Dal Molin, sarà lunga

2 / 2 / 2010

Domenica è stata una giornata intensa per gli attivisti del No Dal Molin di Vicenza. Una cinquantina di loro, donne e uomini di tutte le età, è riuscita a varcare i blindatissimi confini dove sta sorgendo quella che il comandante statunitense William Garret ha definito “la seconda base militare statunitense in Europa”. Loro lo hanno definito “un atto d’ispezione dal basso”, visto che nessuno, sindaco in testa, è mai riuscito a vedere cosa stesse effettivamente succedendo nel cantiere. 

Lo scenario che si è presentato davanti agli occhi dei No Dal Molin è sintetizzato nelle parole di Francesco Pavin, uno dei volti più noti del movimento vicentino: “lì dentro stanno facendo un vero e proprio disastro, è tutto allagato”. La documentazione fotografica raccolta dai cinquanta attivisti parla chiaro, con allagamenti diffusi, segno che la falda sottostante, una delle più ricche dell’intero nordest, è a rischio. “Purtroppo si conferma quanto avevamo previsto – sottolinea l’ingegnere Guglielmo Verneau – e cioè che la posa delle palificazioni necessarie al sostegno degli edifici ha creato una sorta di diga, per cui l’acqua non riesce più a circolare normalmente e trova sfogo verso l’alto, arrivando praticamente a livello del piano campagna. Ecco perché il commissario governativo Paolo Costa – conclude l’ingegner Vernau – ha fatto di tutto affinchè non si effettuasse la Valutazione d’Impatto Ambientale.”
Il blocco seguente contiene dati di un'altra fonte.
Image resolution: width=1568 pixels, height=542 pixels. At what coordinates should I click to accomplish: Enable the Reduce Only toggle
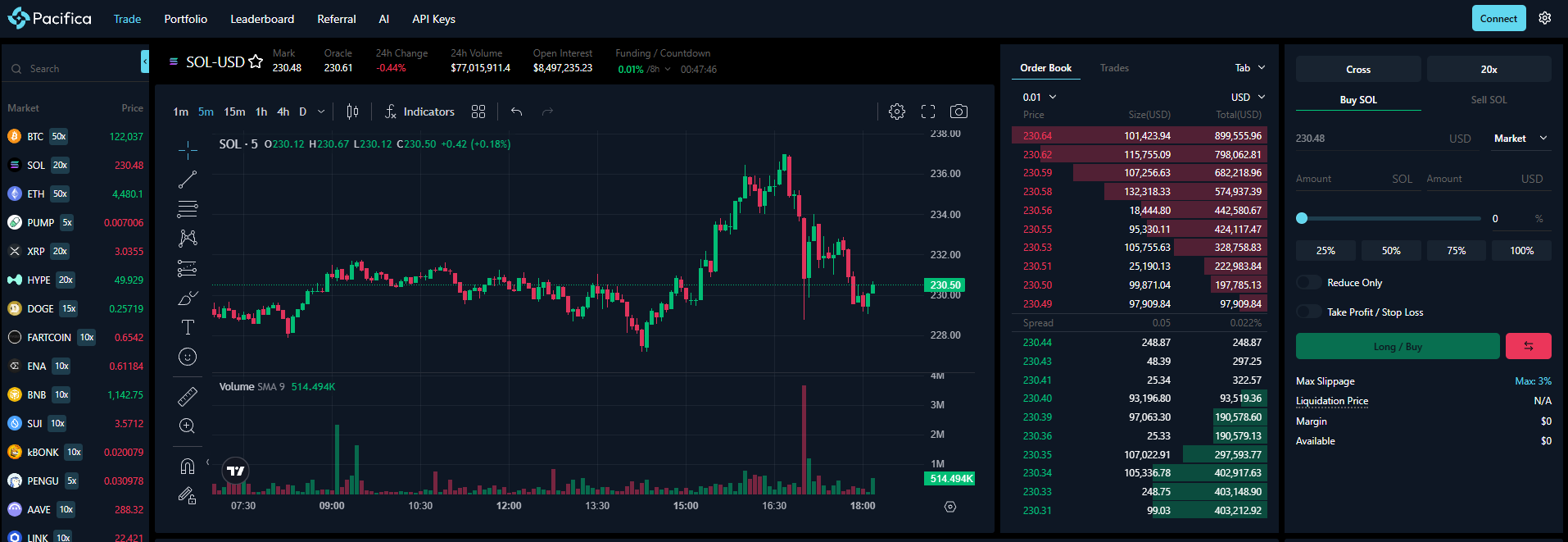(1308, 283)

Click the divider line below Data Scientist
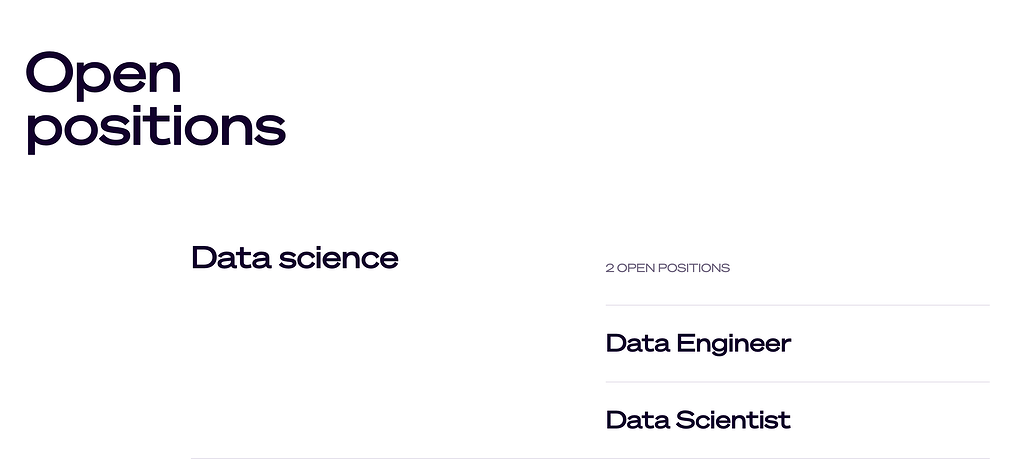point(590,458)
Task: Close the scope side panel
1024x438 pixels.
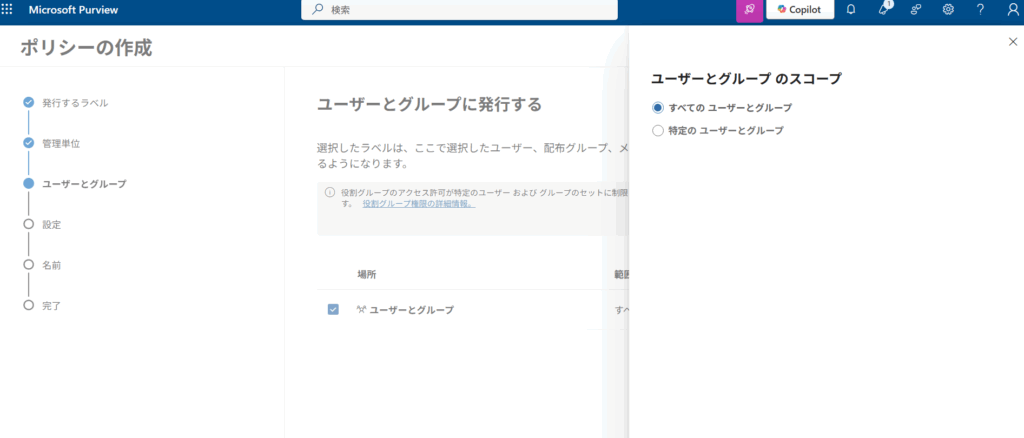Action: click(x=1012, y=41)
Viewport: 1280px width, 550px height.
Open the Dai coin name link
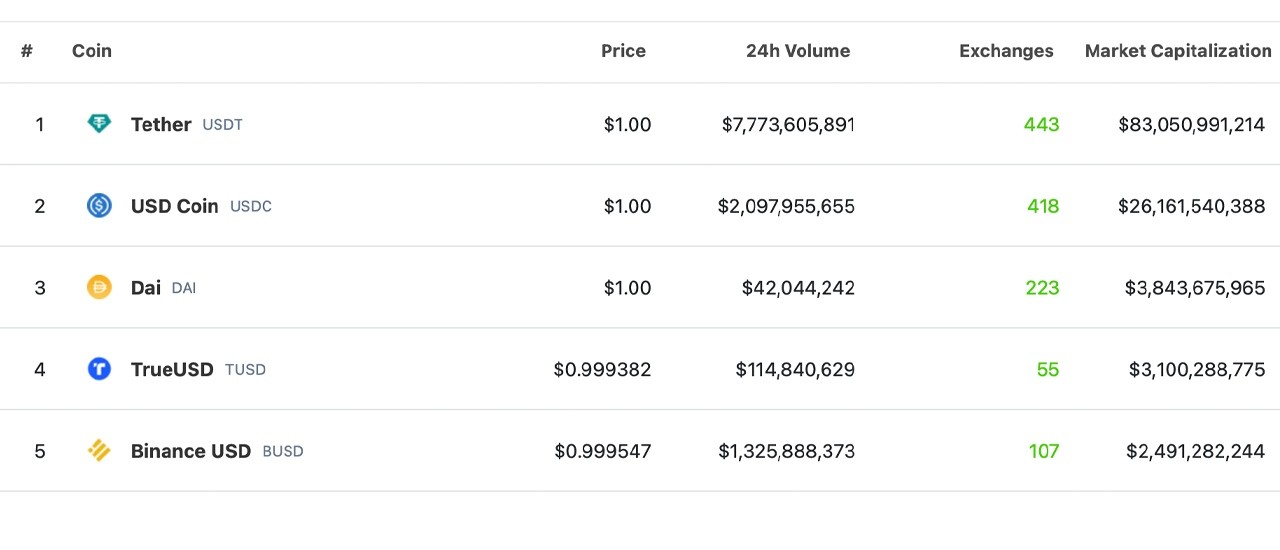[146, 288]
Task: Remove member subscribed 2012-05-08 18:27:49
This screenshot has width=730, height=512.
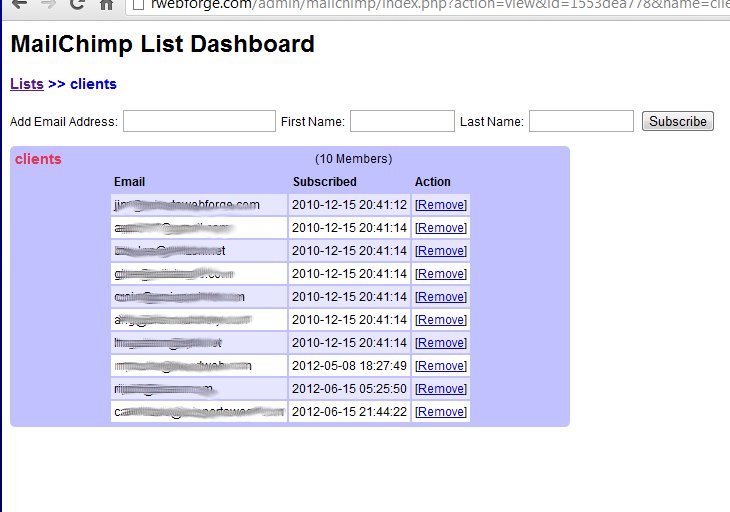Action: point(440,366)
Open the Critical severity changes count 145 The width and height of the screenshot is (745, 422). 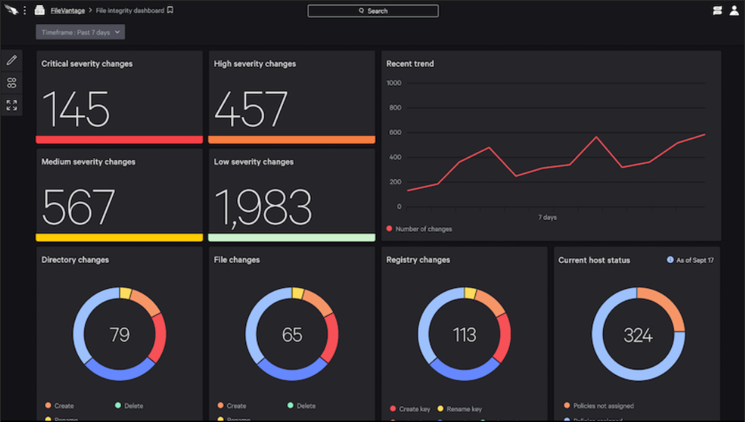click(76, 107)
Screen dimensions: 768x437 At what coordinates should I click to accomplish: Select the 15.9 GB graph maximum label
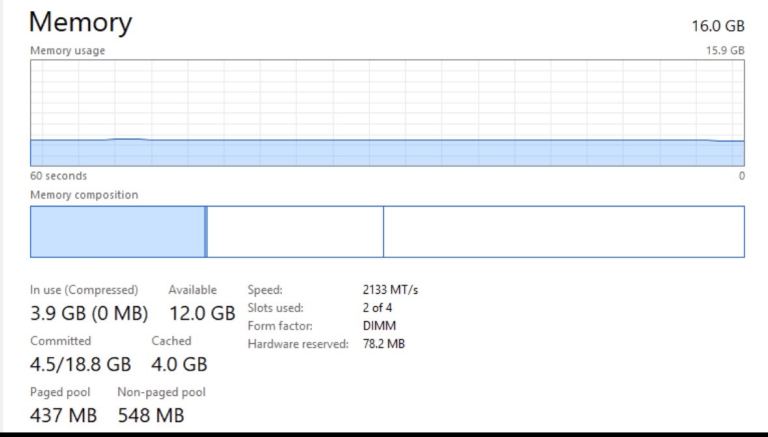(724, 50)
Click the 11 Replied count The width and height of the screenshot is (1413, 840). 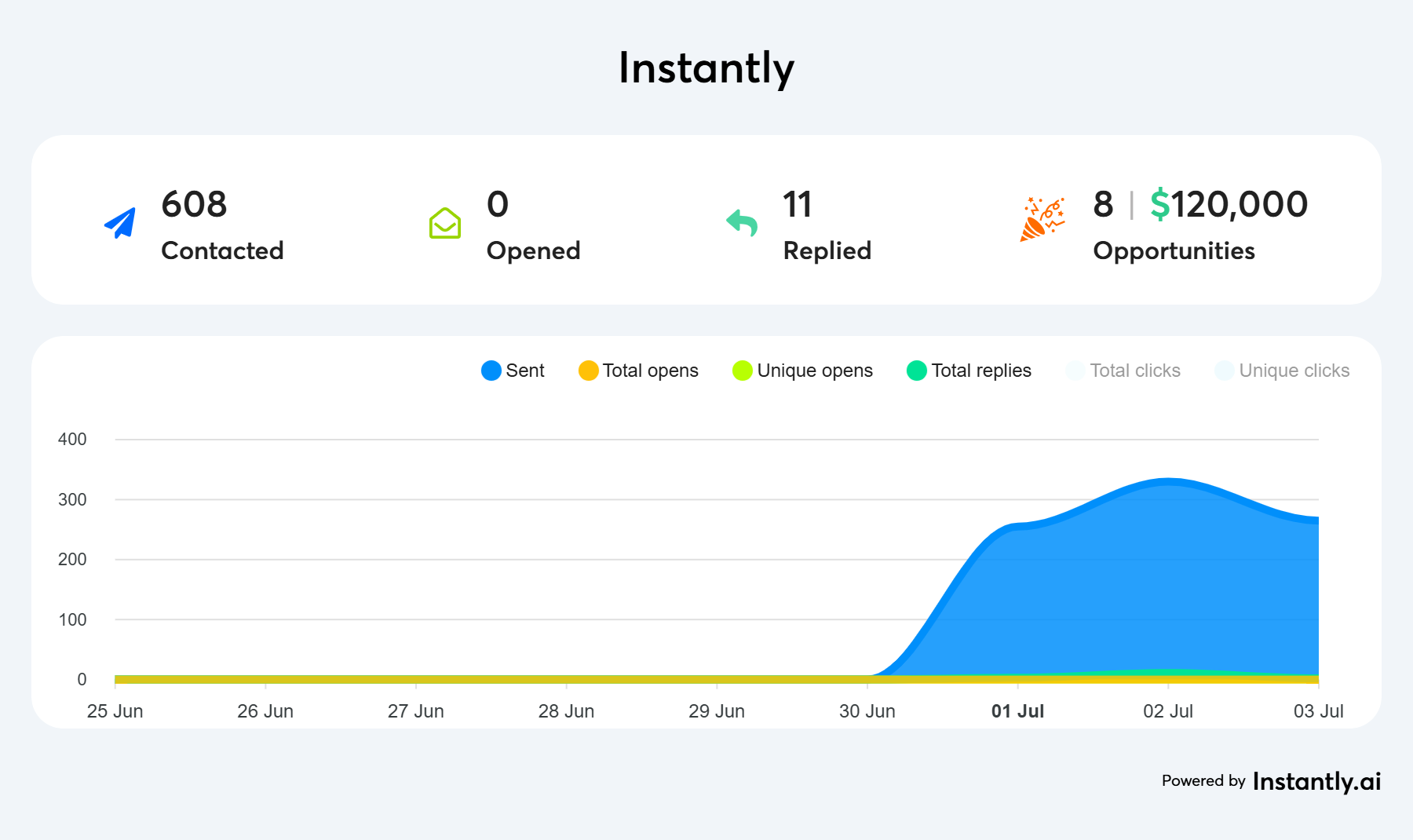coord(797,205)

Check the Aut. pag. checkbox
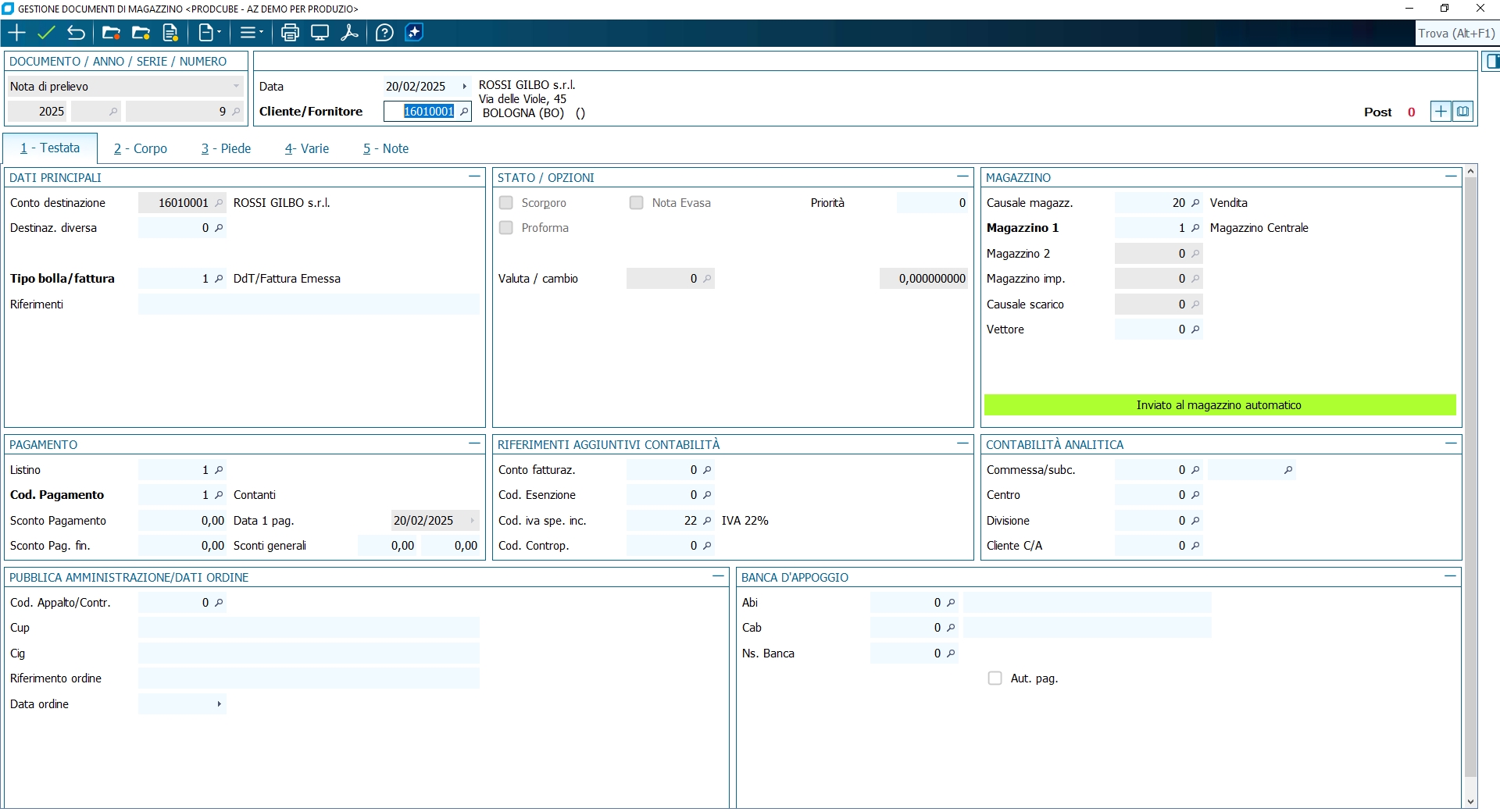[995, 678]
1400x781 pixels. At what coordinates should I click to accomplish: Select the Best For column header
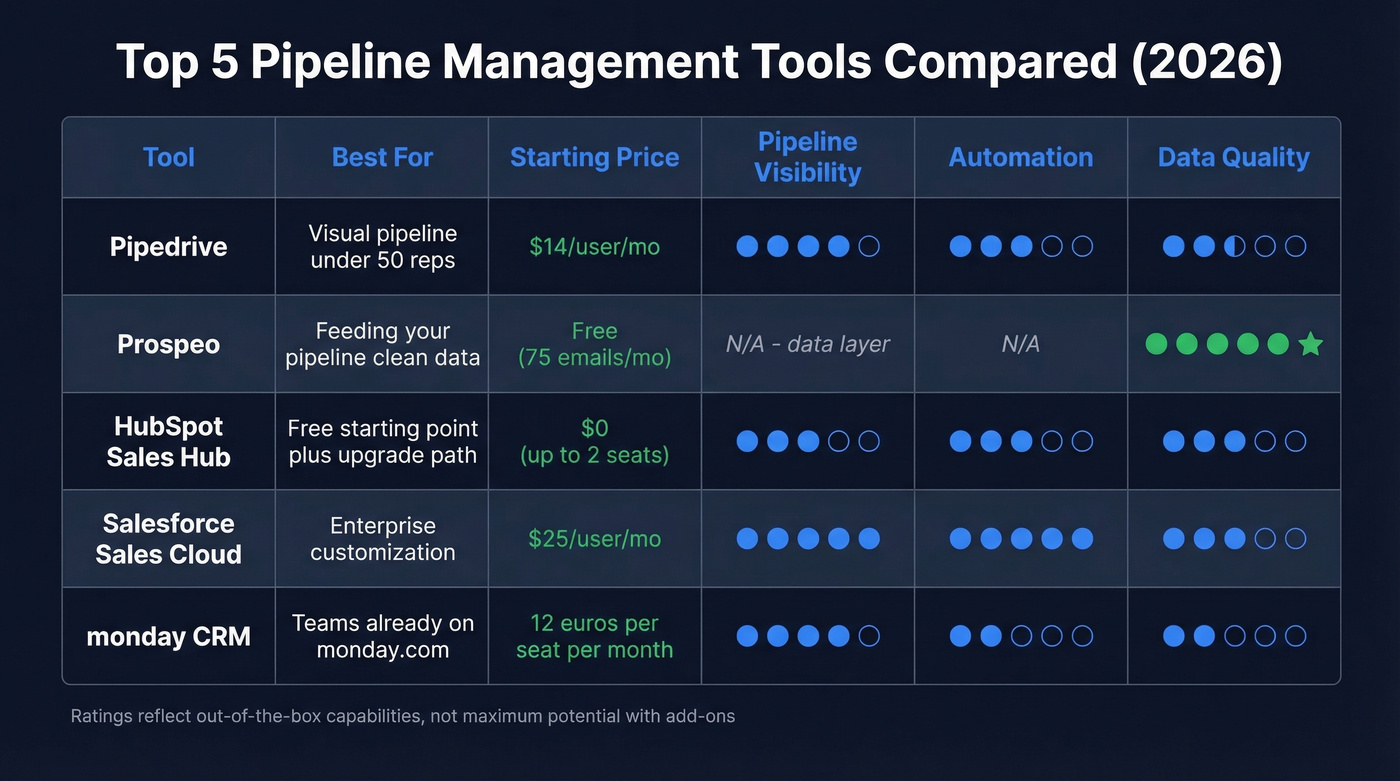(382, 157)
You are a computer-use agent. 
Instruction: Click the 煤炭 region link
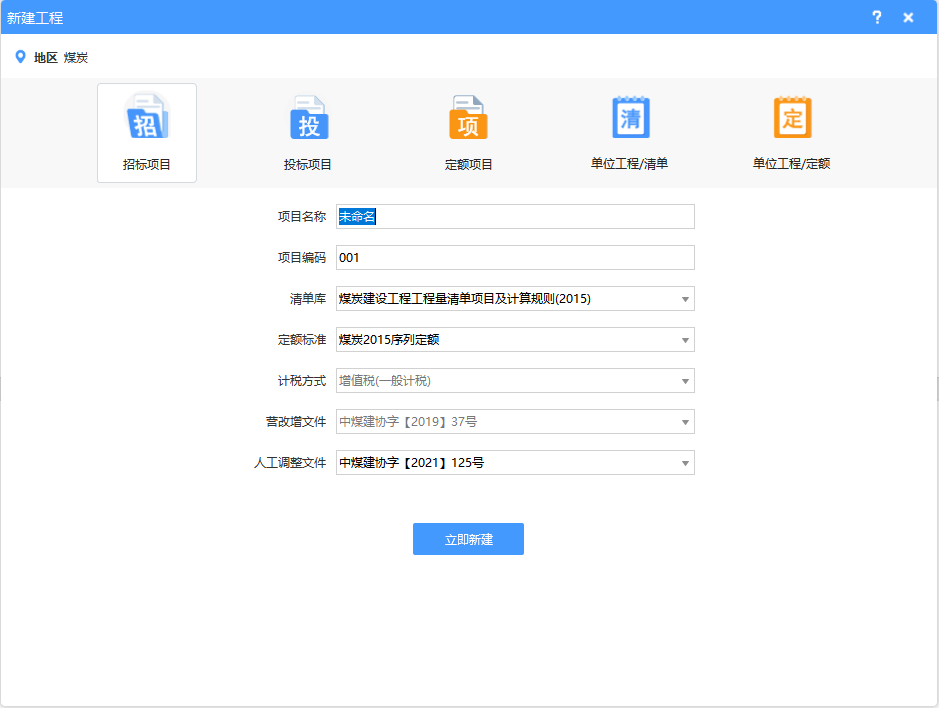point(76,58)
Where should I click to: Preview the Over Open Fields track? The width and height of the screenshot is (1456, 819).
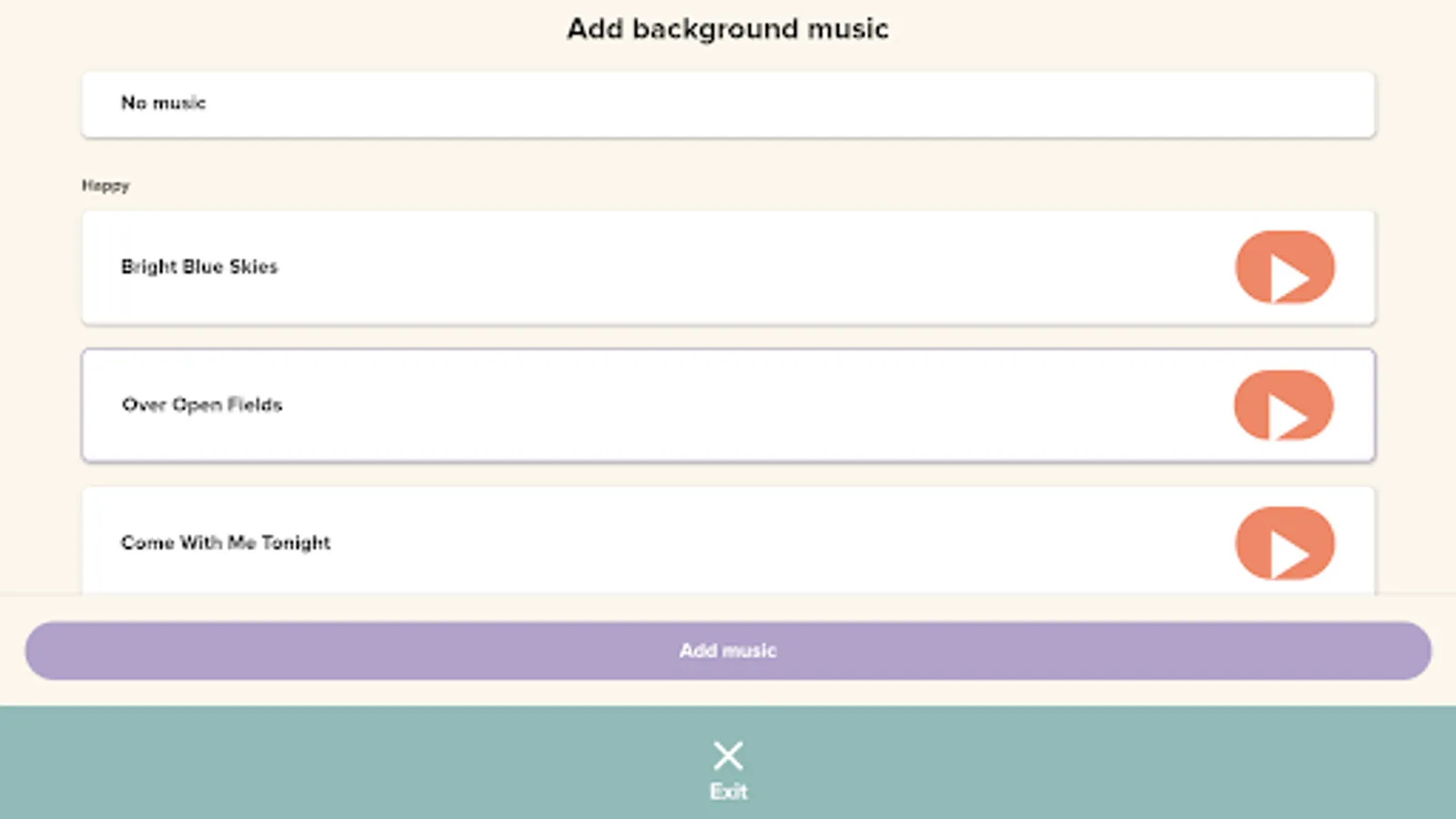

I vicentini, che hanno dichiarato la loro volontà di andare avanti nell’opposizione al cantiere, temono anche per i resti archeologici su cui sta lavorando la Soprintendenza del Veneto. “Come ci ha confermato il soprintendente dott. Tinè nell’incontro avuto la scorsa settimana – dichiara il prof. Enrico Marchesini - all’interno del Dal Molin ci sono preziosi reperti del paleoveneto, che con la costruzione della base rischiano di scomparire. Non a caso la soprintendenza ha fatto bloccare una parte del cantiere.”

Gli attivisti del Dal Molin rilanciano, quindi. Il loro nuovo slogan, mutuato dai “presidi fratelli” della Val di Susa è “sarà lònga”.

Insomma, a casa non si torna, e la vicenda Dal Molin rimane una spina nel fianco del governo.